THE TASK
Write out the passage of the news report on the Mauritanian and Malian raid on an al-Qaida camp that lies between "Brahim says soldiers" and "to Mauritanian security.", inclusive.

QUOTED PASSAGE
Mauritanian army spokesman Colonel Teyib Ould Brahim says there were casualties on both sides when Mauritanian and Malian troops attacked a well-defended al-Qaida camp in the Wagadou forest region.

Brahim told reporters in Nouakchott that the attack killed 15 members of the group known as al-Qaida in the Islamic Maghreb. Nine terrorists were captured by Malian forces. Brahim says five Mauritanian soldiers were wounded and two killed during the raid.

He says the joint operation with Malian forces targeted a well-organized al-Qaida base about 70 kilometers from the Mauritanian border that he says was run by criminal gangs and defended by deep trenches and landmines.

Brahim says soldiers are still searching the forest for surviving fighters because the government in Nouakchott is determined to remove all threats to Mauritanian security.

Al-Qaida in the Islamic Maghreb uses bases in Mali and Niger for kidnapping operations targeting foreign nationals, including last September's abduction of engineers from a French uranium mine in Niger.

The group used that assault to portray itself as defending the people of the Sahel against foreign commercial exploitation with a statement accusing the French nuclear energy firm Areva of stealing the region's strategic resources. The statement said foreign companies exploiting the natural resources of the Sahel are legitimate targets of Muslim freedom fighters.

Mauritiania, Mali, Niger and Algeria are working together against the group that began in Algeria in 1998 as the Salafist Group for Preaching and Combat. They changed their name following the September 2001 attacks in the United States to more closely ally themselves with the broader al-Qaida movement.

Sahelian security forces have been on high alert since U.S. forces last month killed al-Qaida leader Osama bin Laden in Pakistan. There is concern about both revenge attacks and the group's potential access to weapons and explosives in the chaos of the uprising against Libyan leader Moammar Gadhafi.

DATASET CONTENT
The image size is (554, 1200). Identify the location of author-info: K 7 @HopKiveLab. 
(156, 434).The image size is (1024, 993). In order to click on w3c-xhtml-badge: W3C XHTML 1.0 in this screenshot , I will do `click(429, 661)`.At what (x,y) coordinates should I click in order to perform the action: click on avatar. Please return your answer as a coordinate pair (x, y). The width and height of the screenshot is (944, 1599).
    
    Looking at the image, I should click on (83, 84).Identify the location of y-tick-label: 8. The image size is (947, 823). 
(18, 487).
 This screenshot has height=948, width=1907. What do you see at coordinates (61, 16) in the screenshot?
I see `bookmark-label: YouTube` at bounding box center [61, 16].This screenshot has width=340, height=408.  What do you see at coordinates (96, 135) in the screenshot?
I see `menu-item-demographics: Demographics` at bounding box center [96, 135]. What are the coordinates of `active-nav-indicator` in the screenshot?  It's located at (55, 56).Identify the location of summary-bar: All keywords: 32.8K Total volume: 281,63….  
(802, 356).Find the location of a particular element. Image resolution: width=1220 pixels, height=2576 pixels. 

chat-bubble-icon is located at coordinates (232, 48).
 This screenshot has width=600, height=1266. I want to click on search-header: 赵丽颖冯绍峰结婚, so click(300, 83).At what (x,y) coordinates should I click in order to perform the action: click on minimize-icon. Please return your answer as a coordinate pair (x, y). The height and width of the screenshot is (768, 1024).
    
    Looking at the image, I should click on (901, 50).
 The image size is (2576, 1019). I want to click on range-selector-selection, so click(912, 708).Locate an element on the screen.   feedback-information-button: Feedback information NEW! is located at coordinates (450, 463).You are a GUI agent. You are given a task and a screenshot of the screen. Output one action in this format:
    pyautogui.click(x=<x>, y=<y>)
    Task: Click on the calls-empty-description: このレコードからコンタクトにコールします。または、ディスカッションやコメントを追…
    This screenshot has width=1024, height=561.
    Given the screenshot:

ANSWER FOR THE TASK
Brahim says soldiers are still searching the forest for surviving fighters because the government in Nouakchott is determined to remove all threats to Mauritanian security.